◆ **PROMPT**
Copy exactly the line containing "Viewport: 1024px width, 634px" and all the lines that follow it to the end of the records, minus the pictures.

◆ **DATA UNDER STUDY**

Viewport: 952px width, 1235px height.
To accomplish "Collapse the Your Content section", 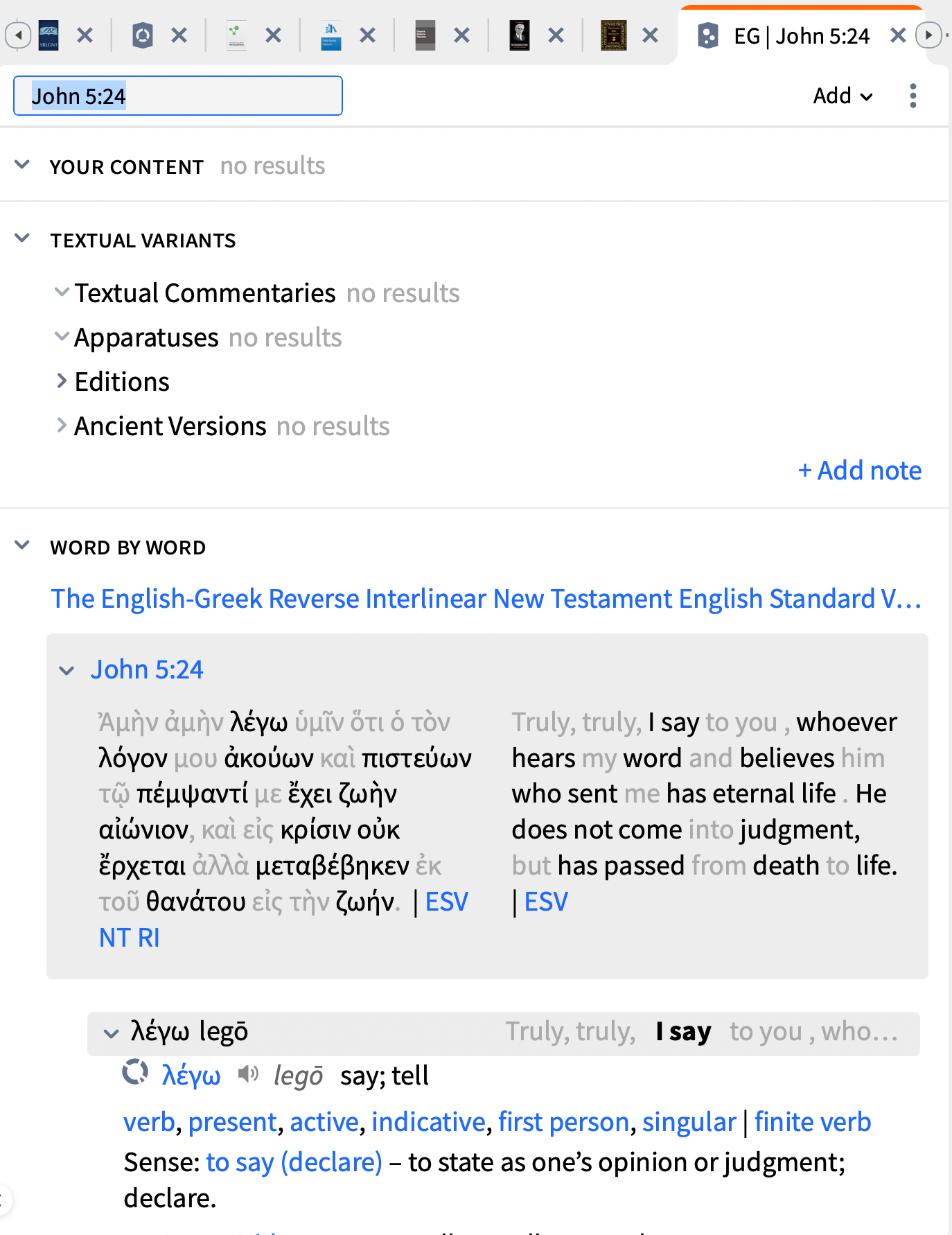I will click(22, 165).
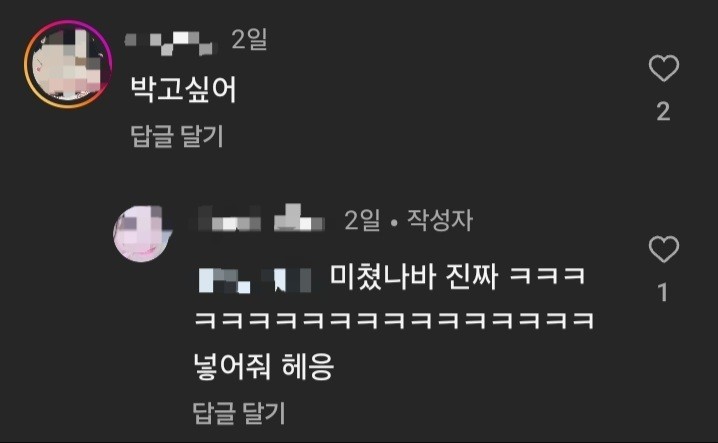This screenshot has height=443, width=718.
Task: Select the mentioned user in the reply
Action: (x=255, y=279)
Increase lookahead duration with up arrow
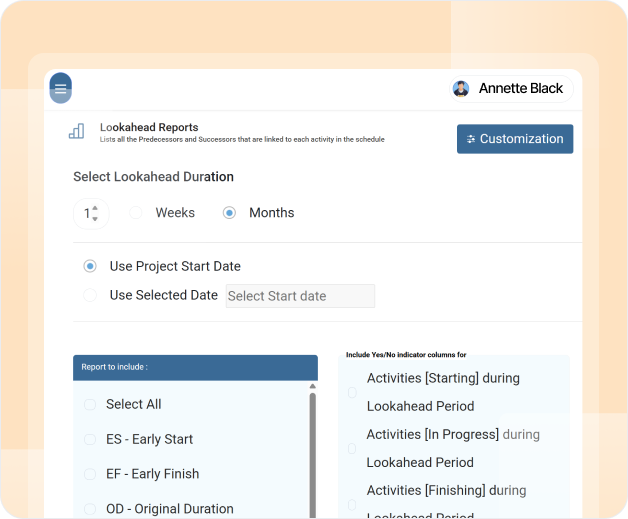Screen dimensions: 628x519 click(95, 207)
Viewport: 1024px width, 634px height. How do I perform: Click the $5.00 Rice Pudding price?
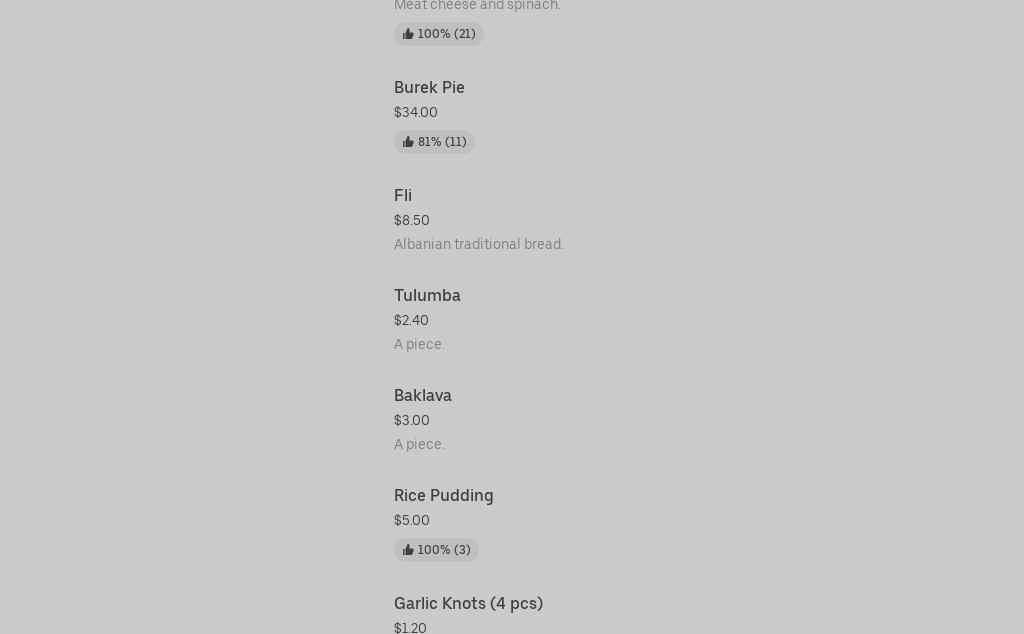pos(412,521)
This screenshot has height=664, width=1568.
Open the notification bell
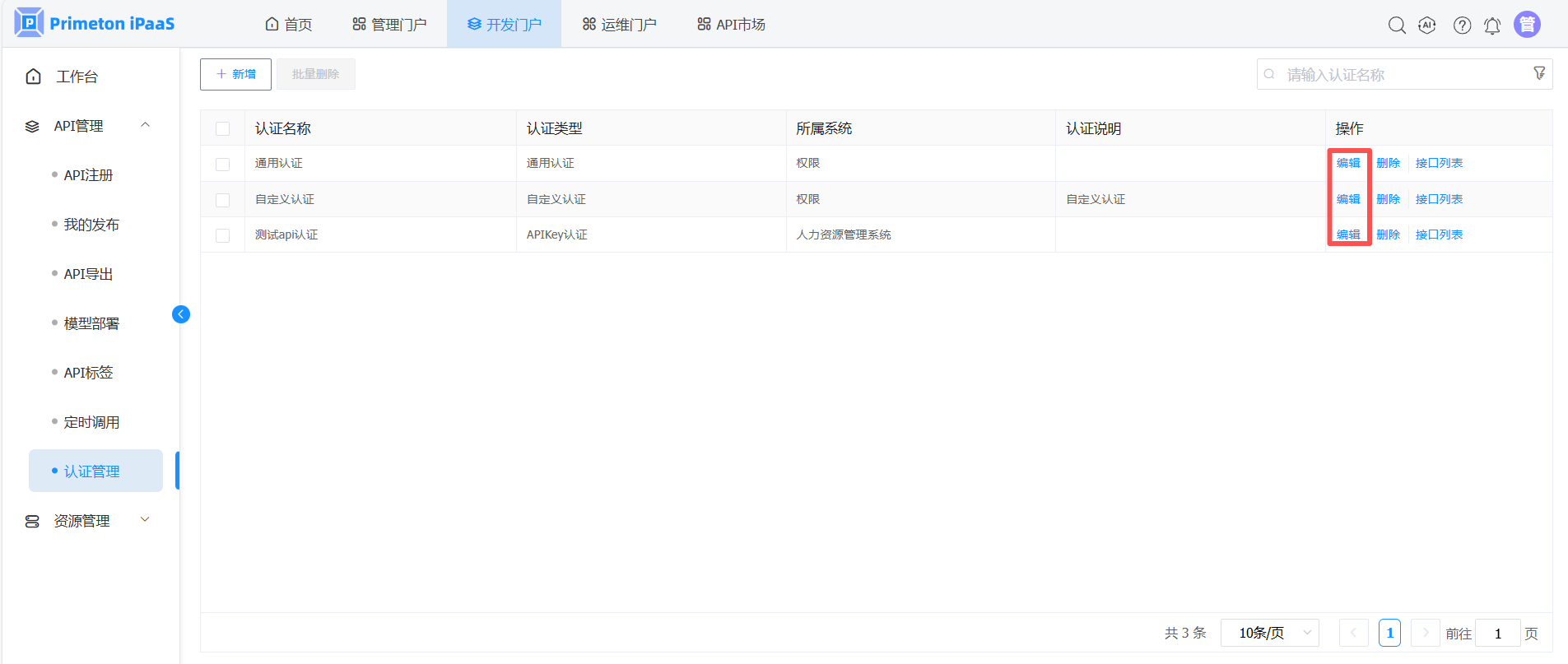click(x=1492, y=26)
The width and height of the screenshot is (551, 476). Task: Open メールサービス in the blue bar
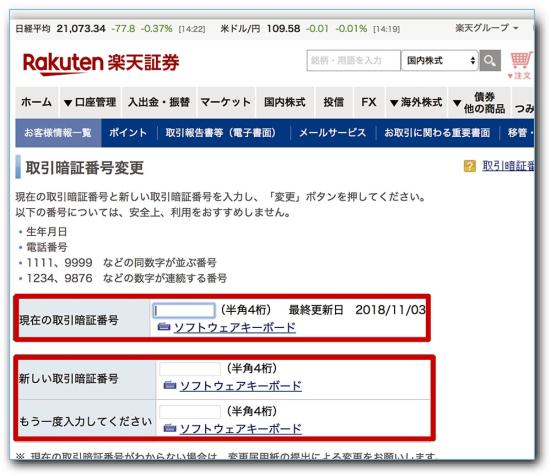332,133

◆ **SOLUTION TO THIS TASK**
Viewport: 1024px width, 634px height. How do I perform: Click the $5.00 Rice Pudding price?
pos(412,521)
This screenshot has height=664, width=1568.
Open the notification bell
click(x=1492, y=26)
The width and height of the screenshot is (551, 476). Task: Open メールサービス in the blue bar
332,133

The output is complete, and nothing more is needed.